Праздник мёртвой листвы. Киноновеллы - страница 16



– Не могу. Раздавят они меня, – всхлипнул Вальдман. – А у меня жена, детки…

– Любите их?

– Очень! Детки такие талантливые: на виолончели играют…

– Ничего, будут вам в лагерь письма писать.

– Господь с вами…

– А жена развод оформит. Это не сложно, если муж в заключении.

– Ах, не будьте так жестоки!

– Это я жесток? Что вы, Вольдемар Францевич! Посмотрите, что с вами в лагере сделают. Вот уж где познакомитесь с настоящей жестокостью.

– Боже, боже! – Стал кусать ногти Вальдман. – Что делать? Что же делать? Никто не заступится за бедного служителя культуры! Никому теперь не нужна культура! Остаточный принцип!

– А ведь мы вам можем помочь, – положил ему руку на плечо Путилин. – И защитить! И семью не дадим в обиду!

– Это правда?

– Слово офицера!

– Значит, правда, – облегченно произнес Вальдман. – Органы всегда на страже! Советские органы не дадут в обиду советского человека, правда?

– Вы можете полностью положиться на нас, Вольдемар Францевич. А кстати, как фамилия человека, который навлек на вас такие неприятности?

– Да, господи, – Жолобов Всеволод Савельевич…

– Вот как!

– Да, да! Он, паразит такой, нехорошенький, попросил найти подходящего человечка. Так и сказал: человечка. Заметьте, не человека, а человечка!

– Знаете, Вольдемар Францевич, что мы сейчас сделаем?

– Что? – Оживился Вальдман.

– Мы все это запишем.
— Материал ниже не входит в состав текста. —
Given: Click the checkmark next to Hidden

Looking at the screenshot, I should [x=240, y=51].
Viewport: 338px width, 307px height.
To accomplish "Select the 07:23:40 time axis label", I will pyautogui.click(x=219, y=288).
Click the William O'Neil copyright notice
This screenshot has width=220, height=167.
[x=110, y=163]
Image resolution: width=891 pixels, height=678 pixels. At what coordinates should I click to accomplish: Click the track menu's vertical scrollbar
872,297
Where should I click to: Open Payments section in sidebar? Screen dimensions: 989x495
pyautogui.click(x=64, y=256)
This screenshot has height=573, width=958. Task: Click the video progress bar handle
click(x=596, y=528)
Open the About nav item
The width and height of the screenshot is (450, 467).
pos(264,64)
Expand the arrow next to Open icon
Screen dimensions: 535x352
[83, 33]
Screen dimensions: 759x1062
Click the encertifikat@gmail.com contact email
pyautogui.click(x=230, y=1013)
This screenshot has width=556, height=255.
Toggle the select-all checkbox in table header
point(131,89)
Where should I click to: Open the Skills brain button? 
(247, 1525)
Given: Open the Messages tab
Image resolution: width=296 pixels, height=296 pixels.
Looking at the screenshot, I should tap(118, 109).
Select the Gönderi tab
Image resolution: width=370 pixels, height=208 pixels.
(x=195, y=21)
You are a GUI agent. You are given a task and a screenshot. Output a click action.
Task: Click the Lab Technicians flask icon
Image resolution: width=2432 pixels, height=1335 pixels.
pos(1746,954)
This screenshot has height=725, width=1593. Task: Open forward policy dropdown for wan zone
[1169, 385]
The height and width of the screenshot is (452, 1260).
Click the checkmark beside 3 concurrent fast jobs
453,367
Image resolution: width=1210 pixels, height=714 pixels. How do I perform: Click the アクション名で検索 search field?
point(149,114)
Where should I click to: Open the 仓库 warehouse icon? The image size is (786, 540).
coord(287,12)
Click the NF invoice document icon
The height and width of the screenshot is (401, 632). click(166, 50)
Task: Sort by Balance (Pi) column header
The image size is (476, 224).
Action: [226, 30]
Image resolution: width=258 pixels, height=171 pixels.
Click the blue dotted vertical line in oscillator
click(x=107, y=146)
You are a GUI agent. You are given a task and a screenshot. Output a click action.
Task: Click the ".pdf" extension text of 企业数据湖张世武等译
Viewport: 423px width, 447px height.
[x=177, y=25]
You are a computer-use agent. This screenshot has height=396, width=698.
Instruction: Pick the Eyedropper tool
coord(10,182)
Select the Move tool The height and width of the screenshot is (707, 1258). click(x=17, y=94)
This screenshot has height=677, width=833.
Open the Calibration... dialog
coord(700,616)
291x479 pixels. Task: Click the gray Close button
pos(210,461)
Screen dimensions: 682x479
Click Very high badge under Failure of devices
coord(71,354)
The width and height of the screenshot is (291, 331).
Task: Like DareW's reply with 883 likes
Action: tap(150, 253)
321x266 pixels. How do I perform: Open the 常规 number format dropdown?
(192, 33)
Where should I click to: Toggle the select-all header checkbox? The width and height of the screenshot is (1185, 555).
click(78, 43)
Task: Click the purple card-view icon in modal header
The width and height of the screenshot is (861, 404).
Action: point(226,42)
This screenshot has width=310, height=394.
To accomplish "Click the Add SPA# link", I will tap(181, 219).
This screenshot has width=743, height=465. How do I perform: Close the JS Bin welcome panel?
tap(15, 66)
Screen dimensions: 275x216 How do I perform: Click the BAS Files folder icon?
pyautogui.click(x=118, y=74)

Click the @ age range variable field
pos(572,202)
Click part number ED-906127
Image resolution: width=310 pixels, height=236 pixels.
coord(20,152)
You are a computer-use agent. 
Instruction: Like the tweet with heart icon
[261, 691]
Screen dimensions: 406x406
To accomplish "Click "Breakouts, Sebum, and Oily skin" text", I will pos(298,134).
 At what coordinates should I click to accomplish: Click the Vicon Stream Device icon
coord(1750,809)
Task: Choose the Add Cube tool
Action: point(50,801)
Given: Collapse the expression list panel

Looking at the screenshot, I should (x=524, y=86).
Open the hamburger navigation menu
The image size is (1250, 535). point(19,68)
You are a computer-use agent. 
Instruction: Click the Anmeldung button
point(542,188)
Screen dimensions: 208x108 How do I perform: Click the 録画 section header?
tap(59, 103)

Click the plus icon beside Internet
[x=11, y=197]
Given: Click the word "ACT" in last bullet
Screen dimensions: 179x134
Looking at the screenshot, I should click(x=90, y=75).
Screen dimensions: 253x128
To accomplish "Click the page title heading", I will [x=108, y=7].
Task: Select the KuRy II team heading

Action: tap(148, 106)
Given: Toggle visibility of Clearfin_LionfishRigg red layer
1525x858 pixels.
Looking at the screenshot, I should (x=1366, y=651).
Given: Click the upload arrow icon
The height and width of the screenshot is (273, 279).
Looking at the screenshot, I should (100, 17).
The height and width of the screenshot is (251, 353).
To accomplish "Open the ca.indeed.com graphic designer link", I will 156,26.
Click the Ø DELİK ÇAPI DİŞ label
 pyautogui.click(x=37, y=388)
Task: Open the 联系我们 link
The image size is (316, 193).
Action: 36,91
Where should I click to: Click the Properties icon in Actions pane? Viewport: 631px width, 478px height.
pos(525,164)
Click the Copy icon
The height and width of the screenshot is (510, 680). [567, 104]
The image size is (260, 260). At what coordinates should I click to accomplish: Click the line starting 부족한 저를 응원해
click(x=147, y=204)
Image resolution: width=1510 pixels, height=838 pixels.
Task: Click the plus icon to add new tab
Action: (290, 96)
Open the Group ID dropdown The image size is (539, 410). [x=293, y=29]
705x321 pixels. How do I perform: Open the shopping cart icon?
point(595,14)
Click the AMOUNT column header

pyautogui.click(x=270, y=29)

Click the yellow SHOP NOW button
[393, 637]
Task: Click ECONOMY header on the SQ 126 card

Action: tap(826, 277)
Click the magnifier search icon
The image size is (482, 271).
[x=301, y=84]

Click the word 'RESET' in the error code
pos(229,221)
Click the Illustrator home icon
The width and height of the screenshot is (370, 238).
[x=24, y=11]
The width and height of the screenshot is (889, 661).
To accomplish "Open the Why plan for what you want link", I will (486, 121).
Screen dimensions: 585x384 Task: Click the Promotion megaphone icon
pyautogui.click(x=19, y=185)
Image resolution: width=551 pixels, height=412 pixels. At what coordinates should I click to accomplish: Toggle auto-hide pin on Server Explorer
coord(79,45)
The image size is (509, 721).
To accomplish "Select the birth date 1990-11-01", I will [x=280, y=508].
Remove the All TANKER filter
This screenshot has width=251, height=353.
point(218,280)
У вас есть бумага?

– Конечно, есть.

– Садитесь и пишите!

Вальдман пересел за свой стол. Достал бумагу.

– Что писать?

– Пишите просто, без затей: я, Вальдман Вольдемар Францевич, добровольно обязуюсь сотрудничать…


Вечером «расслаблялись» у Путилина, на кухне. Сколько было принято на человека – неизвестно, но, судя по результатам, немало.

Павлик, стараясь изо всех сил сидеть ровно, перелистывал семейный альбом. Мелькали фотографии Путилина, Лысенко, очаровательной девушки – сестры Сергея.

Путилин комментировал:

– Мы с ним учились в десантном училище. В одной роте. Он – красавец, душа компании. Сестра была без ума от него. Они поженились перед самым выпуском. Меня сразу забрали в контору, а он пошел в боевую дивизию. И естественно – вскоре попал в ограниченный контингент. Мы все тогда были идиотами: интернациональный долг, интербригады, братские партии. Социализм шагает на Восток! Вот он и шагнул однажды… Пропал без вести! Что это? Убит? В плену? Дезертировал? Что я мог ей сказать? Сам ни хрена не знал! А она – светлая, увлекающаяся девочка. Стихи писала!

– Поэзия – про… про… прообраз будущего! Писатель один написал.

– Молодец. Сейчас вспомню. Ага. Вот, слушай:


Просторен день, как блуза – зеленел,

и листья мыслей лезли в майский воздух.

Жуки от почвы воротили морды,

жужжащий май крошился, словно мел,

на насекомых. Но уже напор

весны запечатлелся четким следом

в решении, что все-таки уедет,

и в надписи, украсившей забор.

Засада надписи таилась за углом.

Из школы девочка тащилась одиноко

нескладная, с критическим умом,

налитая зеленым острым соком ¹.


¹) – стихи Елизаветы Михайличенко


– «Нескладная, с критическим умом», – это о себе так. Понял?

– Конкретно, Сергей Георгиевич.

– От него не было вестей больше года. В годовщину их свадьбы она выбросилась из окна. Экспертиза установила: в состоянии сильного алкогольного опьянения.

– А я вот никогда не пьянь… не пьяню… не пьянею. Давайте – за сестру. Помянем!

Путилин наполнил рюмки. Павлик поднес свою к нему.

– Не чокаясь! – Отстранился Путилин. – Пусть земля ей будет пухом!